Вадиму, как видно, спешить было некуда, он устроился рядом с Силуяновым на скамейке и начал рассказывать о своей жене, детях и работе на консервном заводе. На его вопрос об Оксане майор соврал, что она умерла, и в дальнейшем старался уклоняться от разговоров про свою нынешнюю жизнь. Зато когда Гришухин завёл разговор о годах их совместной службы, он прослезился. Силуянову, давно расставшемуся со всеми своими друзьями, было лестно, что о нём ещё кто-то помнит.
– Не ценят таких, как мы, - болтал Вадим, - а ведь мы ещё о-го-го!
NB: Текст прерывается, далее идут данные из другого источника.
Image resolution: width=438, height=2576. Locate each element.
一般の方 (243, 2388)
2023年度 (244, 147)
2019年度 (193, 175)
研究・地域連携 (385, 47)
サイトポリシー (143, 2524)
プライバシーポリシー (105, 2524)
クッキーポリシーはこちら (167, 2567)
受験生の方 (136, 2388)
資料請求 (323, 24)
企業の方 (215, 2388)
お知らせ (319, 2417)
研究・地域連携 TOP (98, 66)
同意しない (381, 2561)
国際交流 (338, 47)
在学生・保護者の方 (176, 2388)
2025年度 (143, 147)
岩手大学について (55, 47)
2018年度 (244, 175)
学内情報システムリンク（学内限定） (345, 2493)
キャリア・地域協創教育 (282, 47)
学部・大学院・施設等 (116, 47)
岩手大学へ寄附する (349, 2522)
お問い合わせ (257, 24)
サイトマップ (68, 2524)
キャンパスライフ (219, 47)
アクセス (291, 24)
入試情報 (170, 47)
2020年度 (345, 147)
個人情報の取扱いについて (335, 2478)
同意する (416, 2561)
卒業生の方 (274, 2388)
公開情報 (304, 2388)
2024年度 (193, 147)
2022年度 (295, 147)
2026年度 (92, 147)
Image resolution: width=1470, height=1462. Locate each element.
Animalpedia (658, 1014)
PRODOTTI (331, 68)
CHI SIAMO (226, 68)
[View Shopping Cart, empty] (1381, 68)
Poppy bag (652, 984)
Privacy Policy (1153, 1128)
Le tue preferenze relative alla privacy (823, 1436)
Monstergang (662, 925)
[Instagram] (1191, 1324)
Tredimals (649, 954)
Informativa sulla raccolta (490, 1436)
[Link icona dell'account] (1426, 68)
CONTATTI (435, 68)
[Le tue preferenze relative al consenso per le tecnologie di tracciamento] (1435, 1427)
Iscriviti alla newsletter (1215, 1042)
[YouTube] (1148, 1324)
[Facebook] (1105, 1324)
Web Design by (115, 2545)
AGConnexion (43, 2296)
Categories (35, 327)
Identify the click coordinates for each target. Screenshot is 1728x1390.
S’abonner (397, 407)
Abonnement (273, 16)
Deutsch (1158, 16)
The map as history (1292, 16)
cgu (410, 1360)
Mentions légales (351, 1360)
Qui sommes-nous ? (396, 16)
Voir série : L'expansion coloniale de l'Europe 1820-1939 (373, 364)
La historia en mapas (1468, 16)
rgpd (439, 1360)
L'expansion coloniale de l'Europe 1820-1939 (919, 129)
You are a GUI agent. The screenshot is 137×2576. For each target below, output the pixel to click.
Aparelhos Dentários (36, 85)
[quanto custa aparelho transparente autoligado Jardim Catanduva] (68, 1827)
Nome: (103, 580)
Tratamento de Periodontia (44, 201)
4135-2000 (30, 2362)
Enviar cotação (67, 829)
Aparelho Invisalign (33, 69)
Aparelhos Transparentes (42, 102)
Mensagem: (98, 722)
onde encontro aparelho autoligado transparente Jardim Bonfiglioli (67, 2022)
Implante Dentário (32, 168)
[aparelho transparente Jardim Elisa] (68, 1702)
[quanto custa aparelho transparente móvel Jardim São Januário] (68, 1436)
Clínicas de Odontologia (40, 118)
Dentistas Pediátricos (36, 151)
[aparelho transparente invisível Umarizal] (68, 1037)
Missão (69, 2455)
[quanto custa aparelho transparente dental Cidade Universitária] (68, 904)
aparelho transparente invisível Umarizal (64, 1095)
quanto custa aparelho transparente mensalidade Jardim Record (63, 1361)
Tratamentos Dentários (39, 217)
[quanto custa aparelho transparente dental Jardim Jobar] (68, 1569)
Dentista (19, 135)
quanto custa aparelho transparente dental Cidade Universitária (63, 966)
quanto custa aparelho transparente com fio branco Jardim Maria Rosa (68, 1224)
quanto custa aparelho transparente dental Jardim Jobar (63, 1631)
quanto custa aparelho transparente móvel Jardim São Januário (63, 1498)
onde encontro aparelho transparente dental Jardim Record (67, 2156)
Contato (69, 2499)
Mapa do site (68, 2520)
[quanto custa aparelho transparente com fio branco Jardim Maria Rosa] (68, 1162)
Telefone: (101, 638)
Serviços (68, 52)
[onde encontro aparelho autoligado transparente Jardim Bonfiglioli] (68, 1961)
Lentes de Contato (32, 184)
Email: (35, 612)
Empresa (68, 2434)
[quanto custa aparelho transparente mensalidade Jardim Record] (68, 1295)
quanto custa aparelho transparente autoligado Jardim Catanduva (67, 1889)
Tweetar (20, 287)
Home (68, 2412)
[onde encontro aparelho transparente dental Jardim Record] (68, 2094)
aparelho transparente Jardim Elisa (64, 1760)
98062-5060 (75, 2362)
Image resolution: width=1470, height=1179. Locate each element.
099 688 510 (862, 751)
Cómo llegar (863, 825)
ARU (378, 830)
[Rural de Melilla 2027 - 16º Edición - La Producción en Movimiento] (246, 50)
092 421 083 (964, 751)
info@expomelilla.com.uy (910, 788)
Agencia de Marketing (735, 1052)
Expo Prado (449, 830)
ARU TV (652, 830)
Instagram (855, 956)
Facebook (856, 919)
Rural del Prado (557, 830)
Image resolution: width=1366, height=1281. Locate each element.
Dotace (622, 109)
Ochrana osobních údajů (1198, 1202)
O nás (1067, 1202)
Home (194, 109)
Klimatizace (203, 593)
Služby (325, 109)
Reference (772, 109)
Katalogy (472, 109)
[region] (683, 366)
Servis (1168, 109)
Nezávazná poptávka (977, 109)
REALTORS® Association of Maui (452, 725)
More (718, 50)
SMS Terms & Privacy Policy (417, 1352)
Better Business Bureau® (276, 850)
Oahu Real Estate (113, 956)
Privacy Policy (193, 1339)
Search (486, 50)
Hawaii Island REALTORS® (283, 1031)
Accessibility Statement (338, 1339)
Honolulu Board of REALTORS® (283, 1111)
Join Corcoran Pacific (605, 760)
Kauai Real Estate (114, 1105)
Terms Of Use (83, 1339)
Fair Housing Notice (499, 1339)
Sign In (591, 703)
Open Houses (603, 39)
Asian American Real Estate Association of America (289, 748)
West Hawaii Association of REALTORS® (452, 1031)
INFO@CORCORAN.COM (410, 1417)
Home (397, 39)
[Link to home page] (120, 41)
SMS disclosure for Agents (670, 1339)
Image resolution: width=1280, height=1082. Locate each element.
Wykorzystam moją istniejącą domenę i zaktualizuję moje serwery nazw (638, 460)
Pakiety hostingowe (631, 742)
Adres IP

Силёнки-то ещё есть!
Вспомнив, что Гришухин старше его на восемь лет, Силуянов едва не задохнулся от зависти. Тот выглядел как огурчик, у него даже передние зубы сохранились. Искоса разглядывая приятеля, его чистую одежду и здоровое улыбающееся лицо, он испытывал к нему неприязнь, как и ко всем, кто жил хоть немного лучше него.
– Да, да, - кивал он, растягивая губы в натужной улыбке.
– Не ценят нас, это ты прав...
Гришухин дал ему свой телефон и уговорил зайти к нему завтра "на блины".
"Если бы не дерьмократы, если бы не этот чёртов Лигасов, не "Властилина" воровская, я бы до сих пор жил в удобной квартире, в тепле и семейном уюте, - угрюмо размышлял Силуянов, возвращаясь на электричке домой.
– Ну почему везёт только таким мудакам, как Гришухин?"